Passage provided.

________________________

- Born: William Marion Landham III February 11, 1941 Canton, Georgia, U.S.
- Died: August 17, 2017 (aged 76) Lexington, Kentucky, U.S.
- Occupation: Actor
- Years active: 1969–2009

= Sonny Landham =

American actor (1941–2017)

William Marion "Sonny" Landham III (February 11, 1941 – August 17, 2017) was an American actor. He portrayed Billy Bear in 48 Hrs. (1982), tracker Billy Sole in Predator (1987), and 'Chink' Weber in Lock Up (1989).

==Early life and education==
Landham was born February 11, 1941, in Canton, Georgia, and raised in Rome, Georgia. He was half Cherokee descent, one-eighth Seminole descent, and speculated the rest as German, English, and Irish descent. Landham had at least one sibling, a sister, Dawn.

He attended Saint Mary's Catholic School and Darlington School before playing football for a year at the University of Georgia. Subsequently, he transferred to and graduated from Oglethorpe University. After college, he did a stint in the U.S. Army, worked in an oil field, as an ordained Baptist minister, and a model.

==Career==
===Acting career===
Landham studied acting for two years at Pasadena Playhouse before moving to New York in 1968 to pursue a career in acting. At the beginning of his acting career, Landham was an actor in pornographic films for financial reasons. He also posed for nude layout for Playgirl. He then became a mainstream movie actor and appeared in a number of Hollywood films, including The Warriors (1979) as a subway policeman whose leg gets broken by a baseball bat-wielding Michael Beck, 48 Hrs. (1982), Predator (1987), Action Jackson (1988), and Lock Up (1989).

===Politics===
In 2003, Landham ran in the Republican Party primary election for the post of Governor of Kentucky, hoping to repeat the success of his Predator castmate Minnesota Governor Jesse Ventura; later that same year, Arnold Schwarzenegger (another Predator castmate) was elected governor of California. He based his candidacy on opposition to an amendment which endorsed the Kentucky Family Court, saying his bad experiences at the hands of the family court had convinced him it was for the benefit of lawyers rather than families or children. He was unsuccessful in gaining the party's nomination. He ran briefly as an independent candidate, but withdrew on June 18, 2003, and endorsed the Republican slate.

In January 2004, Landham announced his candidacy for the 27th State Senate District of Kentucky. That year he was the keynote speaker at the official launch party of the radio show, The Political Cesspool. In 2005, Landham spoke at the Council of Conservative Citizens (CofCC) convention.

On June 25, 2008, Landham announced his candidacy for the U.S. Senate seat held by Mitch McConnell, as a Libertarian.

________________________

Extracted data.
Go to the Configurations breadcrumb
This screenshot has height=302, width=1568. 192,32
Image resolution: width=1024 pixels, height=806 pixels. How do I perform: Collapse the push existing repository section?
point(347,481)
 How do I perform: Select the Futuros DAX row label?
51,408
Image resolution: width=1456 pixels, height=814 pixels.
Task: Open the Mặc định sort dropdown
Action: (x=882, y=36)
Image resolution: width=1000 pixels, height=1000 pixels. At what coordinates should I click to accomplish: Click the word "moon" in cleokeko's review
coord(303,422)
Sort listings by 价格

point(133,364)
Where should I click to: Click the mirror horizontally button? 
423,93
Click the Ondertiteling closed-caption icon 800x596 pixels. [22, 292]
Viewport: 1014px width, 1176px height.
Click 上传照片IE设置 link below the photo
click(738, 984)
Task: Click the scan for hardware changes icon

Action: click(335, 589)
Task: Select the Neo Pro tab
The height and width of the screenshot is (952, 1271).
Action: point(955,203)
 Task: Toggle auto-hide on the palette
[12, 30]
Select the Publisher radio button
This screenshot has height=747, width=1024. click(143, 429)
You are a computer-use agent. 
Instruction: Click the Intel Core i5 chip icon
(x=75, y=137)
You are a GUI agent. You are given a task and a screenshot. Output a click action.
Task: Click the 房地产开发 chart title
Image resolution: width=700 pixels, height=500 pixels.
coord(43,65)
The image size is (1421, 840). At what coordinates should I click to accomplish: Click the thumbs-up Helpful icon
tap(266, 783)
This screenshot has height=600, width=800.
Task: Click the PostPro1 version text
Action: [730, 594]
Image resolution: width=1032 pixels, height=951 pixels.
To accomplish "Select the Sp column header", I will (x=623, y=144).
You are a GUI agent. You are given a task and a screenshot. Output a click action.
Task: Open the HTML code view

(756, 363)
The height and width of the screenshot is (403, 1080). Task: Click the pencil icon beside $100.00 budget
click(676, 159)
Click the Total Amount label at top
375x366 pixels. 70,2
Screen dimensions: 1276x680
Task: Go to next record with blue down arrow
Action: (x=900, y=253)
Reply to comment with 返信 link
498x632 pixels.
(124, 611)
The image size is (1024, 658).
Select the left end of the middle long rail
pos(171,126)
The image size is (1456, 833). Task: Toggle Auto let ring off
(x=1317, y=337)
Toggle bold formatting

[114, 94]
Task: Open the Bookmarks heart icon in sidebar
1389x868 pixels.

________________________

Problems to work on.
A – In the Sonny Landham article, where did Landham study acting before he moved to New York?
B – Reproduce the Sonny Landham article between "American actor (1941–2017)" and "in Lock Up (1989).", inclusive.
The data above is separate from the Sonny Landham article.

Solution list.
A – At Pasadena Playhouse.

B –
American actor (1941–2017)

William Marion "Sonny" Landham III (February 11, 1941 – August 17, 2017) was an American actor. He portrayed Billy Bear in 48 Hrs. (1982), tracker Billy Sole in Predator (1987), and 'Chink' Weber in Lock Up (1989).